Migrating to AWS Step Functions

Royson D'Silva
5 min readFeb 11, 2022

I’ve been working as a freelancer with Manu Rana at Gather6 for past few months. In this brief time I had an opportunity of working on the entire stack. Before we dive into the migration bit, let me give a brief about the stack used at Gather6 and the problem we hoped to solve with migrating to AWS Step Functions.

The Stack

The frontend is a React web-app, while the backend is GraphQL API provided by Hasura. Hasura makes it easy to generate the GraphQL API directly from the Postgres database without having to write code. Along with this it also provides capability to listen to changes on database and handle it via webhooks with Event Triggers. We had Event Triggers for booking seats after payment confirmation from Stripe or even handling analytics & notifications with CleverTap. In our case all the Hasura event triggers would invoke a single webhook API which triggered a Lambda function with a long switch case that in-turn handled the various logic. Something like the example below:

index.ts
folder structure

The Problem

If any handler throws an error the webhook would return status code of 500. Hasura by default retries the webhook on receiving an error.
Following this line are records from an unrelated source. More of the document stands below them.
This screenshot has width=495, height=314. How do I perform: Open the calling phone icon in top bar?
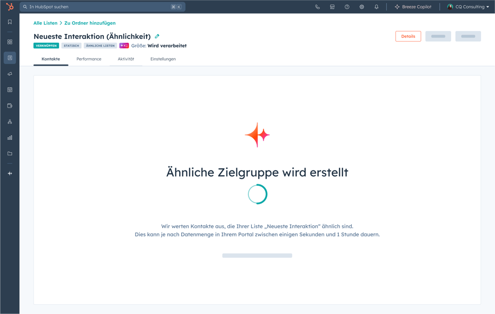pyautogui.click(x=317, y=7)
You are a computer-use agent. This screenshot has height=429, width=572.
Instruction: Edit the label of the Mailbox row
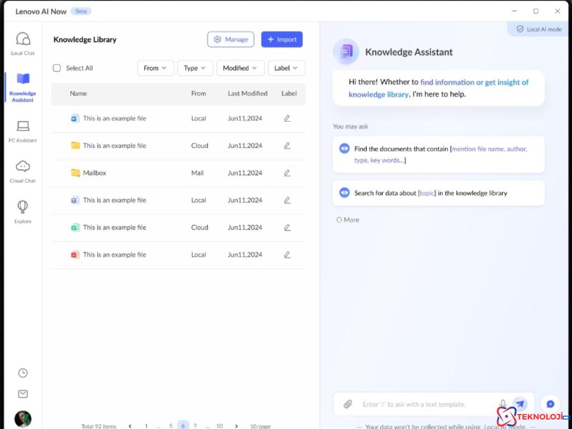287,173
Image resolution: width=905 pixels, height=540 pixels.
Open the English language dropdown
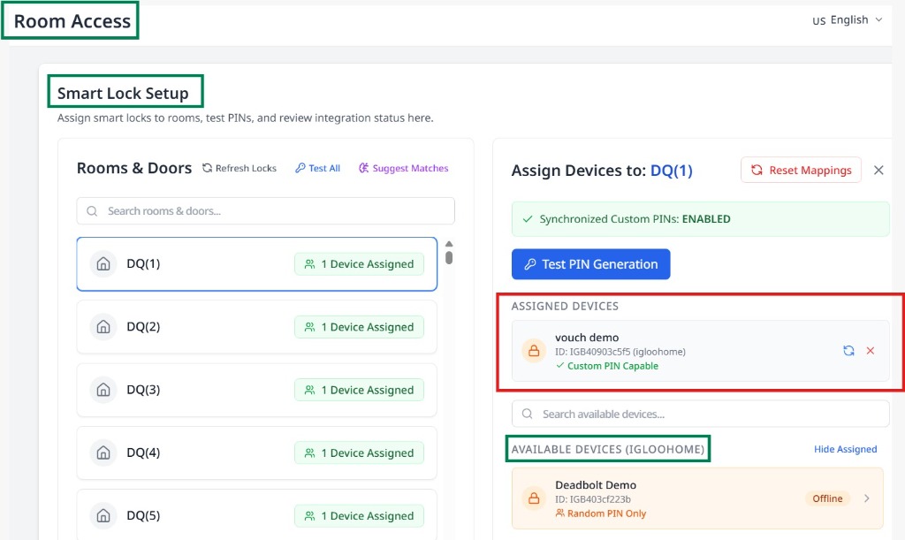click(848, 19)
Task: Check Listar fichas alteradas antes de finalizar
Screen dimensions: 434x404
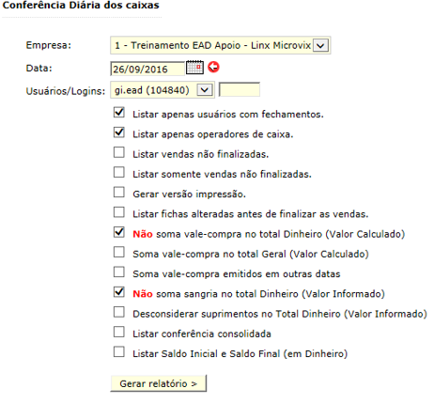Action: tap(119, 212)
The problem with this was at times a particular handler would get called more than once. Example: In the above code if handle2Event1 throws an error, handle1Event1 is called multiple times. Also there is no way of calling only handle2Event1 after the error has been corrected.

The second problem with the above implementation is managing the dependency flow. Certain functions could be called in parallel while the others depended on each other and needed to be executed in series. Managing this workflow in a single handler as the application scales would be difficult.

The Solution

To solve for the multiple retry from Hasura, the solution was to receive the data on the webhook and immediately push it to a queue and respond with status code 200 to let Hasura know that we have received the data on our end.

The next problem was to have the ability to call an individual handler when the handler throws an error. AWS Step Functions to the rescue.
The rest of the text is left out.